Extract Coding Sequences (CDS) from GTF Annotations — extract_cds

Extracts CDS regions from a GTF annotation file or data frame using genomic coordinates and retrieves corresponding DNA sequences from a BSgenome reference.

Usage

extract_cds_sequences(input, genome, save_fasta, output_file, verbose)

Arguments

input: A character string (GTF file path) or data frame containing CDS annotations.
genome: A BSgenome object for the relevant genome. Defaults to human (hg38).
save_fasta: A logical indicating whether to save sequences to a FASTA file. Defaults to FALSE.
output_file: A character string specifying the FASTA output path. If NULL, uses "CDS.fa".
verbose: A logical indicating whether to print progress messages.

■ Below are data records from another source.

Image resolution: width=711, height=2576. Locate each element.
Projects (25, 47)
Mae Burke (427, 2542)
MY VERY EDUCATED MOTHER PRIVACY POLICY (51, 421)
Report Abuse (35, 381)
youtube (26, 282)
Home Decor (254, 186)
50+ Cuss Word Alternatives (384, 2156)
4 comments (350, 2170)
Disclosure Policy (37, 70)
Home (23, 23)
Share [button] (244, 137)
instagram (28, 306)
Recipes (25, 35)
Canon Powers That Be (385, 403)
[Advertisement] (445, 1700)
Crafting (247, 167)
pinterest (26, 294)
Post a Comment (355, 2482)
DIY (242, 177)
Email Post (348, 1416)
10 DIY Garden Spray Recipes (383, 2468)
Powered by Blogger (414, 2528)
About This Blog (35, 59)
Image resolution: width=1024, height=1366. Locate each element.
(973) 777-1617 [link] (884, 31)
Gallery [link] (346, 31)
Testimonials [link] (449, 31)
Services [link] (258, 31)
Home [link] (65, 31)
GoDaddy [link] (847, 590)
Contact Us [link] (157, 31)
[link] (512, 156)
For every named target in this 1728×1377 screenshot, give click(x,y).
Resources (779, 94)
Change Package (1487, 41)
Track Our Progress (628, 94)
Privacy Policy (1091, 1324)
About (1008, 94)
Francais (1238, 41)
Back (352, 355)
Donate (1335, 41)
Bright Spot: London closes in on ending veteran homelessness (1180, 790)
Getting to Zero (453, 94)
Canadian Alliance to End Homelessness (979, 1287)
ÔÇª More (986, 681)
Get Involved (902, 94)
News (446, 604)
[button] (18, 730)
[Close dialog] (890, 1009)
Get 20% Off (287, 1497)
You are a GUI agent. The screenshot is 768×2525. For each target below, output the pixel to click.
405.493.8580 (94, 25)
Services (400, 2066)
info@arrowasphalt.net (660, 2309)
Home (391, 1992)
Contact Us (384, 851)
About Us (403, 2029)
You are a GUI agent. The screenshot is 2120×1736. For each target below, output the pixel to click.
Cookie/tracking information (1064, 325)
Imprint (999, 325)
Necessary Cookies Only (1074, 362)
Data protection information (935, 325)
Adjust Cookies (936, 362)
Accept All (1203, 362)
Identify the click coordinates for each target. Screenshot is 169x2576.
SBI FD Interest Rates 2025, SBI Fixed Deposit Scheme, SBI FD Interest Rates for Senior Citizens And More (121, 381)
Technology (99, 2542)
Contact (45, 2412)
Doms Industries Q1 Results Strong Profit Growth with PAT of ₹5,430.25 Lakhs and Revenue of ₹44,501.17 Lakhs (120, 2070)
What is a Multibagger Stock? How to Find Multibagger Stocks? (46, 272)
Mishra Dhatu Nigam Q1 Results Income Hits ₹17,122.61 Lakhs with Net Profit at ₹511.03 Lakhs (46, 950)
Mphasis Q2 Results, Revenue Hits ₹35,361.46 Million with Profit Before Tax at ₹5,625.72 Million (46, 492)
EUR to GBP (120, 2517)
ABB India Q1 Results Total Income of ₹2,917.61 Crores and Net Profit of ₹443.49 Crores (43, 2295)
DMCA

Defaults to TRUE.

Value

A data frame containing CDS annotations with corresponding sequences. If save_fasta = TRUE, also writes a FASTA file.

Details

This function processes CDS entries from the input GTF, extracts their sequences from the reference genome, and optionally saves them in FASTA format. Useful for downstream analyses like protein translation.

Examples

file_v1 <- system.file("extdata", "gencode.v1.example.gtf.gz", package = "GencoDymo2")
gtf_v1 <- load_file(file_v1)
# Human CDS extraction
suppressPackageStartupMessages(library(BSgenome.Hsapiens.UCSC.hg38))
suppressPackageStartupMessages(library(GenomicRanges))
gtf_granges <- GRanges(gtf_v1)
cds_seqs <- extract_cds_sequences(gtf_granges, BSgenome.Hsapiens.UCSC.hg38, save_fasta = FALSE)
#> Using provided GRanges object...
#> Warning: No CDS features found in the GTF data.